The only path I have cared about is the path of experimenting and gaining knowledge.
Giving cute names to “manual testing” by itself does not solve the core of the problem – the problem that testing done in this manner is not just thought of as “less technical” than the fancy sounding counter-parts; it is more often than not, treated as less technical by testers themselves. This is despite the fact that the more complex the testing problem is, the more likely is that it needs human intelligence.
You want to call it human testing, brain-centric testing, neurological testing or just testing – your wish – now, focus on the real thing that matters -> knowledge. I can empathise with the reasoning why some testers object to the term “manual testing”. I myself do that occasionally. The difference is that I don’t stop there and I don’t keep intervening. I let the discussions proceed on the core discussion.
If you are engaged in “manual testing” and dealing with a web application via its GUI, here’s a partial list of items for your consideration even at this user-centric layer:
1. Start with the interface – different types of GUI components, navigation areas, divs, widgets and their relationship to HTML. Study types of embeddings in HTML (CSS/JS/IFrame/Img).
2. Different types of events that a user interaction can trigger – keyboard, mouse events etc and what are the handlers for them in the interface.

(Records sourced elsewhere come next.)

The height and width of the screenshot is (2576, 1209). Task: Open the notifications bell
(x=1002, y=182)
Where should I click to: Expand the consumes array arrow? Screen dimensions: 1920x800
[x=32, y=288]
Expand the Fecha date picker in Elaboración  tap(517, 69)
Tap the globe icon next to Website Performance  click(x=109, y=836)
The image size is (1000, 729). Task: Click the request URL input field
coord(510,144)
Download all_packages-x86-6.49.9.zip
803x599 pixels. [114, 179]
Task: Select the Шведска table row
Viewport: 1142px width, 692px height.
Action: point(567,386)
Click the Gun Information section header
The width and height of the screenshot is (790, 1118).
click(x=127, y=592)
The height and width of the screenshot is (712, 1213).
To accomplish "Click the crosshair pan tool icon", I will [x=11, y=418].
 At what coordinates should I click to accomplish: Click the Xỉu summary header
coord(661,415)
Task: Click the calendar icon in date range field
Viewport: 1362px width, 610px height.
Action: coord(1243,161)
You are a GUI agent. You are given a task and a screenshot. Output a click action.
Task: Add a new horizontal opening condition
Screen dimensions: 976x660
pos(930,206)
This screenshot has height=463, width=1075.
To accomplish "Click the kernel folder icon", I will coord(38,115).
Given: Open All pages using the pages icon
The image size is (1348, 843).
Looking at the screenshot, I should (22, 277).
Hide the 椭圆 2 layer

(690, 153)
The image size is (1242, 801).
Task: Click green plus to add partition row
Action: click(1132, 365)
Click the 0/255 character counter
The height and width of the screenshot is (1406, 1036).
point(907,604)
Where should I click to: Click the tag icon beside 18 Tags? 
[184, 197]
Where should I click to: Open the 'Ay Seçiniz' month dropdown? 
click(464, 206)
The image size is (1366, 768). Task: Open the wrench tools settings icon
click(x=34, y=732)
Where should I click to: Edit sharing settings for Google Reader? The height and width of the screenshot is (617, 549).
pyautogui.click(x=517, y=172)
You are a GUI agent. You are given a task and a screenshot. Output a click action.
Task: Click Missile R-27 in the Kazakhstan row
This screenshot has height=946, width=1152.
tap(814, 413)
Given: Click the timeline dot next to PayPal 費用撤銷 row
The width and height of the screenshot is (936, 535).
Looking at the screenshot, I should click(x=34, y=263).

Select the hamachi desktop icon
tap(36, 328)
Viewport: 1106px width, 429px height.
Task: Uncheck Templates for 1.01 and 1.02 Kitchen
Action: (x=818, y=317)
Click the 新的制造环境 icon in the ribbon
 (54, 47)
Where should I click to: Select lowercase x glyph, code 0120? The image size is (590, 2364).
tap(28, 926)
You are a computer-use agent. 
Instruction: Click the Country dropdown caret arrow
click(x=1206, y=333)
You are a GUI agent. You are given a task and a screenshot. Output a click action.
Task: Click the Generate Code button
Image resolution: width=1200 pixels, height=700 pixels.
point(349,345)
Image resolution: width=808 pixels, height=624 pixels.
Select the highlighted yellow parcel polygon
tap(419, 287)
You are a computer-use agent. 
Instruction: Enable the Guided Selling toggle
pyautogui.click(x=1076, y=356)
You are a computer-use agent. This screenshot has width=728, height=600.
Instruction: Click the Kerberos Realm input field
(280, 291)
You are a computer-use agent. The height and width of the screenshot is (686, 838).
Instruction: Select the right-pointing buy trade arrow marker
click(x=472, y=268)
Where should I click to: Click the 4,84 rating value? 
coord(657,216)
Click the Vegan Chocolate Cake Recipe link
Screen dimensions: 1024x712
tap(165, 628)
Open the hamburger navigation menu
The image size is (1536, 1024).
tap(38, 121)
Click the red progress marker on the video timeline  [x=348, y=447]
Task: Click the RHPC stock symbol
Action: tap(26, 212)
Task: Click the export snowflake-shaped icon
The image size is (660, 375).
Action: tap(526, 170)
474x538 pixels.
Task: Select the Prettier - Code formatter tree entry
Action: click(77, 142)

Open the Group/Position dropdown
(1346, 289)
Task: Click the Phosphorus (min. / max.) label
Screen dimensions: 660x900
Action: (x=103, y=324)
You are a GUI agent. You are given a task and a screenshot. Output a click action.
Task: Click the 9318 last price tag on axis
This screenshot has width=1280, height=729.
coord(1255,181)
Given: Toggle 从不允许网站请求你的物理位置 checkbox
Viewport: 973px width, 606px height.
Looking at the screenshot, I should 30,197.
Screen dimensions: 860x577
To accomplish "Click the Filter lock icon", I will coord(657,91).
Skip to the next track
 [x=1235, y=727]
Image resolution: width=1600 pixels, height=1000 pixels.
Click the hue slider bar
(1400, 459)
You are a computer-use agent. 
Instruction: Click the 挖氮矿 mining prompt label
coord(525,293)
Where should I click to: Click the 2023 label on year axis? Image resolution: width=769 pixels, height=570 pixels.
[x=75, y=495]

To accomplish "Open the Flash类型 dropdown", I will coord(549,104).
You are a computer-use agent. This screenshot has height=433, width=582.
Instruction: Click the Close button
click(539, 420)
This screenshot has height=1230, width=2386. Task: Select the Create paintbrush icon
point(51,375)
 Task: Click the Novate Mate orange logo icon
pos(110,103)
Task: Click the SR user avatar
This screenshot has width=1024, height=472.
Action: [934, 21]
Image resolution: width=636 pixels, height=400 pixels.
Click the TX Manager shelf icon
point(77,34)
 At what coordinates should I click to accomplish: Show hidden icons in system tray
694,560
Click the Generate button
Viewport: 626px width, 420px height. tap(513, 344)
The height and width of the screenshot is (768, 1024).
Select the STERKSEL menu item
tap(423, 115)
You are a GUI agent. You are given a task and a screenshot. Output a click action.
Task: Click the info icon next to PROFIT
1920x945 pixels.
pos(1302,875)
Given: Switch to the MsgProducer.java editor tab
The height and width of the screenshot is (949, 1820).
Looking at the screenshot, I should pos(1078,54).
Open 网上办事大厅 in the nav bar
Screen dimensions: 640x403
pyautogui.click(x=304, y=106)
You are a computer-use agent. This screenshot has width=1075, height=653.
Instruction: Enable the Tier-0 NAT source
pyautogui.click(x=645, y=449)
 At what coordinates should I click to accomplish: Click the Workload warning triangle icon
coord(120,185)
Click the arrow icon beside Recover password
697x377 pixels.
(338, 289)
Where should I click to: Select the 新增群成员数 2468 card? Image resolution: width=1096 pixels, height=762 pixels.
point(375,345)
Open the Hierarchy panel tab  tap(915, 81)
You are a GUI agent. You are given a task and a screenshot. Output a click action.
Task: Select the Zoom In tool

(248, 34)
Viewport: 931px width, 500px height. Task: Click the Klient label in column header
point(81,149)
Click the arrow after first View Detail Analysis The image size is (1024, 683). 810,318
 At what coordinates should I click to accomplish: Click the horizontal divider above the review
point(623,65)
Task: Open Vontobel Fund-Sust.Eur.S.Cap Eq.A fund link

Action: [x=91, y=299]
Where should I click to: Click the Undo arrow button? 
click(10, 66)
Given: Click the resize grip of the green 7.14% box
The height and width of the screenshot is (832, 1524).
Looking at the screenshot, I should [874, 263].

3. Find the type of validation mechanism: Is it client side? Is it server side? HTML based? JavaScript based? Is there a regular expression involved?
4. Understand how Browser works: Focus first on the three primary components – a DOM parser, a downloader for embedded resources and a renderer. Study how this sequencing works behind the scenes in displaying a web page to you. As a bonus study the difference between DOM and SAX style of XML parsing. Ask yourself, why browser chooses DOM? When would SAX be saxy? (sorry couldn’t help the joke).
5. Understand which parts of your web application use AJAX and web sockets. Unlike bound methods, these have a vague relationship with when a user action takes place vs when an outcome is experienced in the browser. With web sockets the interaction can be flipped (server -> browser) along with the more common browser -> server communication.
6. Study the network sequence using DevTools in the browser, cookie mechanism, caching (and its types for different resources in a given page).
7. Are there embeddings at the end of the HTML Page? Why aren’t they in the <head> section? Dig deeper. Study lazy vs greedy loading.
and so on.
Relate the above information to the way you are exploring an app during testing. I deliberately picked the GUI interface, because the role of technical knowledge is extremely downplayed at this layer. As you go into deeper layers, this approach will serve you even better.